L’Assemblée générale de l’ONU a voté le 25 mars une nouvelle résolution sur la traite transatlantique et l’esclavage des Africains, qualifiés maintenant de plus graves crimes contre l’humanité.
La France fait partie des 52 pays qui se sont abstenus.
Cette abstention a provoqué chez certains responsables de véhémentes protestations.
L’abstention française est pourtant doublement justifiée.
D’une part, il est totalement arbitraire d’établir une hiérarchie des crimes contre l’humanité.
Toute atteinte à la vie, à l’intégrité physique, et à la dignité d’un groupe humain, quelles que soient les définitions retenues par les juristes, est un crime contre l’humanité, et doit être condamnée.
La très longue traite des Slaves, le génocide rwandais, la Shoah, la traite et l’esclavage trans-saharien, la vente d’Africains par d’autres Africains, les massacres des Khmers rouges au Cambodge : autant d’exemples, parmi de nombreux autres possibles, qu’il ne saurait y avoir le pardon pour certains et l’éternelle accusation envers d’autres.
D’autre part, croire que les ex-pays colonisateurs vont consentir à des réparations significatives à ce titre est une illusion, illustrée par la volte- face choquante du président François Hollande en 2015 à propos du remboursement par la France de la scandaleuse rançon exigée d’Haiti après son indépendance.
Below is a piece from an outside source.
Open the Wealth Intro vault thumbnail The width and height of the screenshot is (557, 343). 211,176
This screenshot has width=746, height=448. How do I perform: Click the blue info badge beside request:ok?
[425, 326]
Ce que la motion de l’ONU illustre, en réalité, c’est la délectation obstinée de certains dans la rente victimaire du passé, et leur difficulté à affronter victorieusement les défis d’aujourd’hui.
Quitte à livrer leurs peuples à de nouveaux esclavages, venant tout à la fois d’anciens pays colonisés et d’anciens pays colonisateurs.